## Aim of the task
Your answer should consist of the lines holding "agent", copied from the material below.

## Records shown
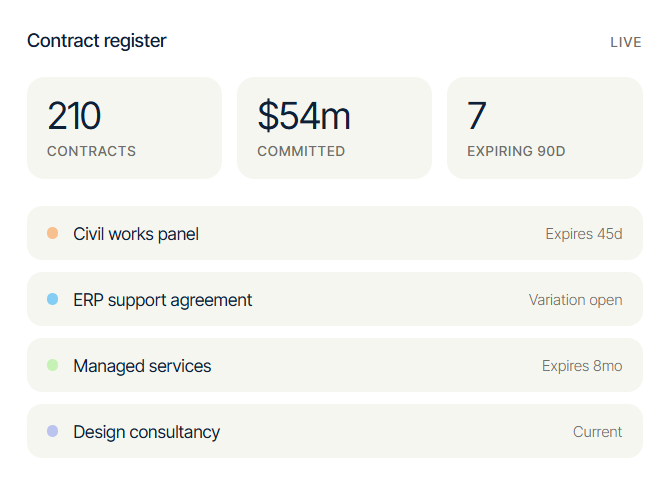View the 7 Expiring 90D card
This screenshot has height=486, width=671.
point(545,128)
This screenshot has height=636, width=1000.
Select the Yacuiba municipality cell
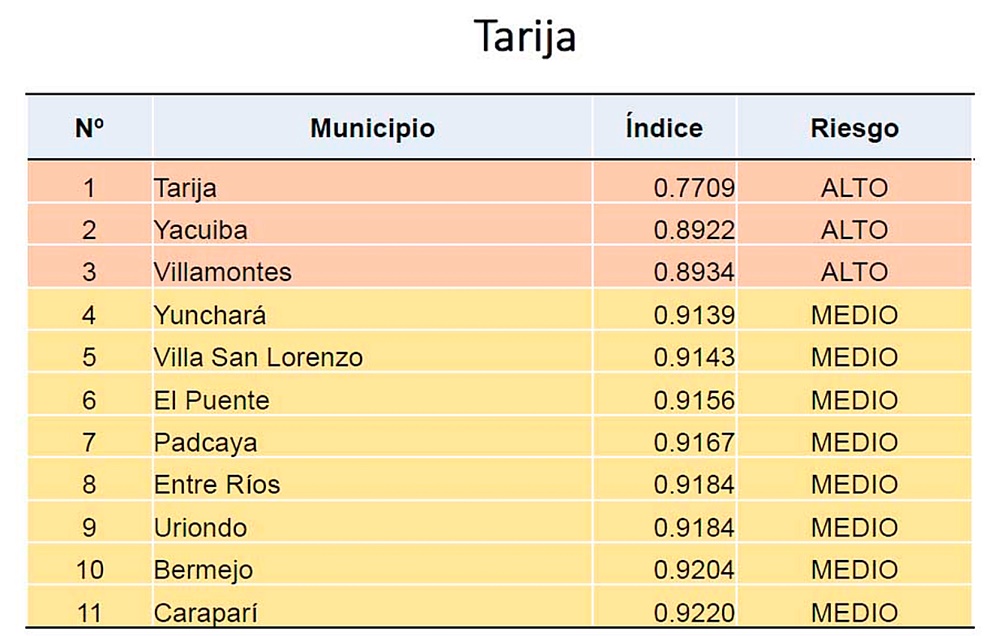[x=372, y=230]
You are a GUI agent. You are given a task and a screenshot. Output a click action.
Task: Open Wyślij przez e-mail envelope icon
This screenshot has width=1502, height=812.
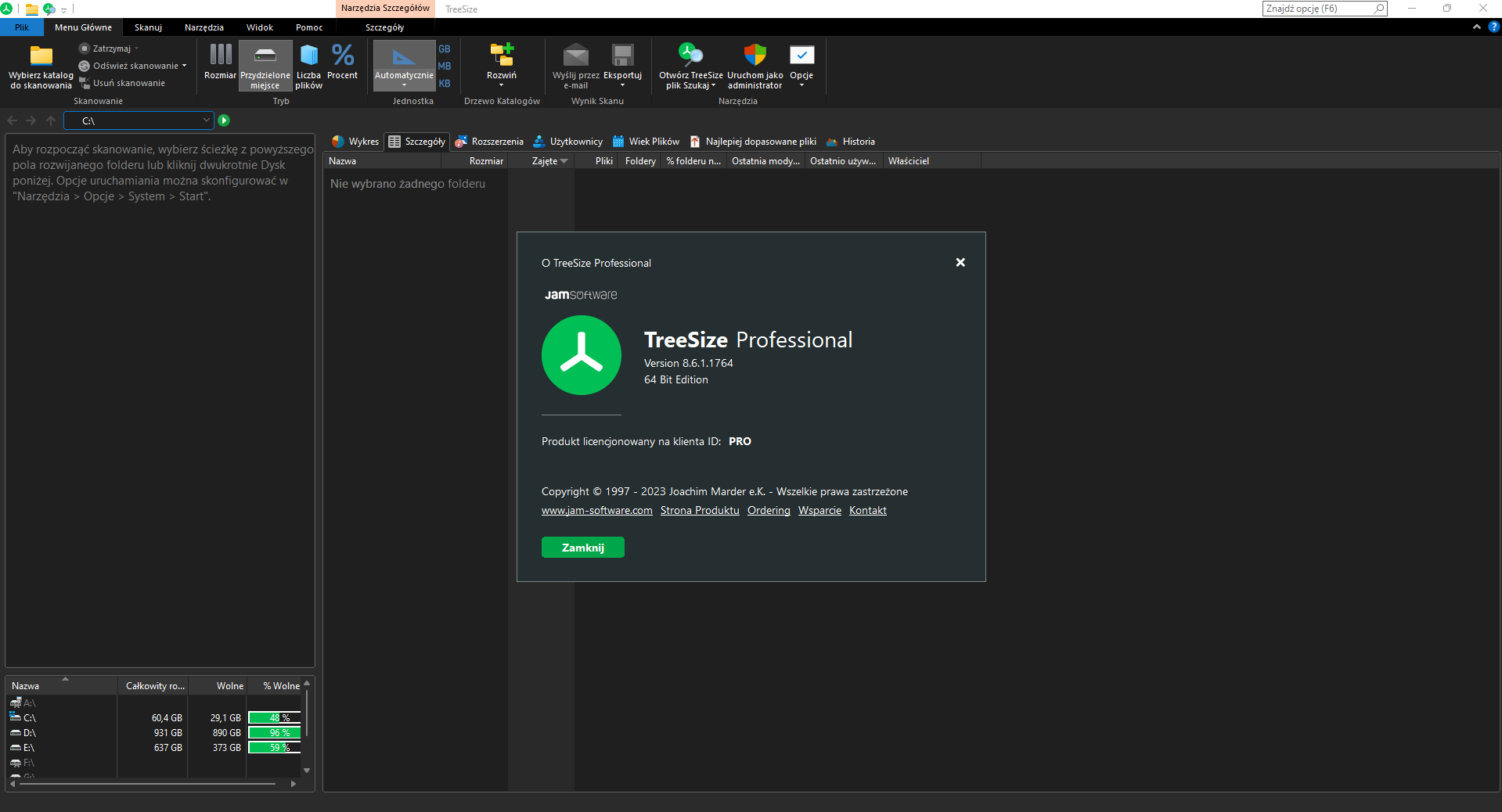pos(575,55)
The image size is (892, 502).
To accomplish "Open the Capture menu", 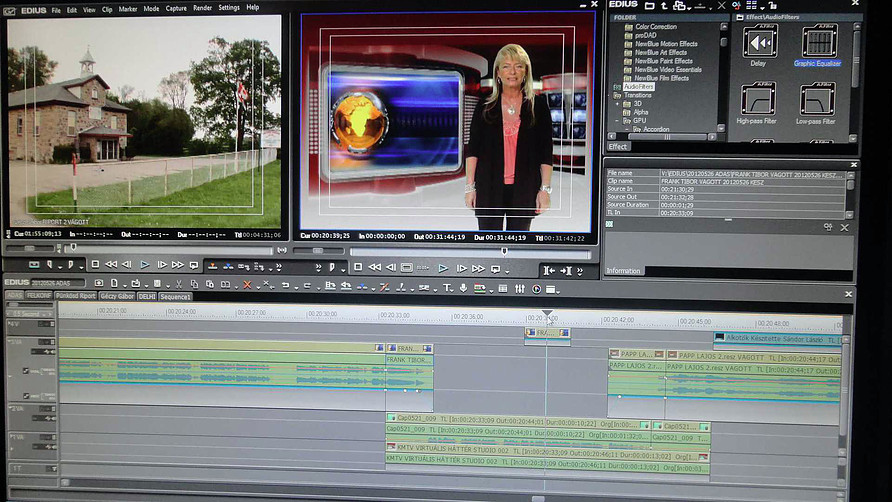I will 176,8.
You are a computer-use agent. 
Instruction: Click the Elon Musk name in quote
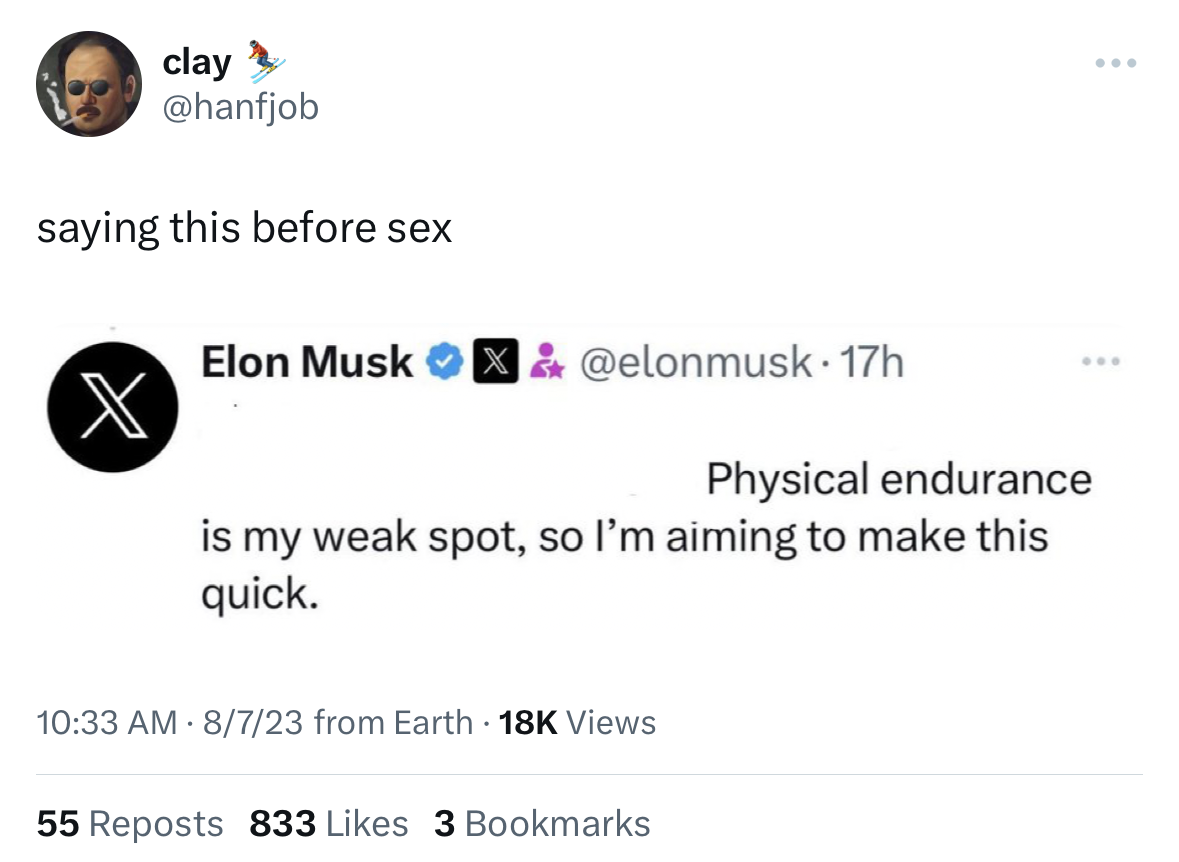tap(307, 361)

## Finished exercise
You are a GUI agent. You are given a task and a screenshot. Output a click action.
You are a computer-use agent. 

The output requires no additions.